WHAT TO PRODUCE -> Give back the entire listing verbatim.

DATA EXTRACT ->
----

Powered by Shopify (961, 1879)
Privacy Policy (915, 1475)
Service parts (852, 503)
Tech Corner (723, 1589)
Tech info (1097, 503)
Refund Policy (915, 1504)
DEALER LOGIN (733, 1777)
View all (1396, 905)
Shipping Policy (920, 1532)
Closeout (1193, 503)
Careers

----

SOLUTION ->
Powered by Shopify (961, 1879)
Privacy Policy (915, 1475)
Service parts (852, 503)
Tech Corner (723, 1589)
Tech info (1097, 503)
Refund Policy (915, 1504)
DEALER LOGIN (733, 1777)
View all (1396, 905)
Shipping Policy (920, 1532)
Closeout (1193, 503)
Careers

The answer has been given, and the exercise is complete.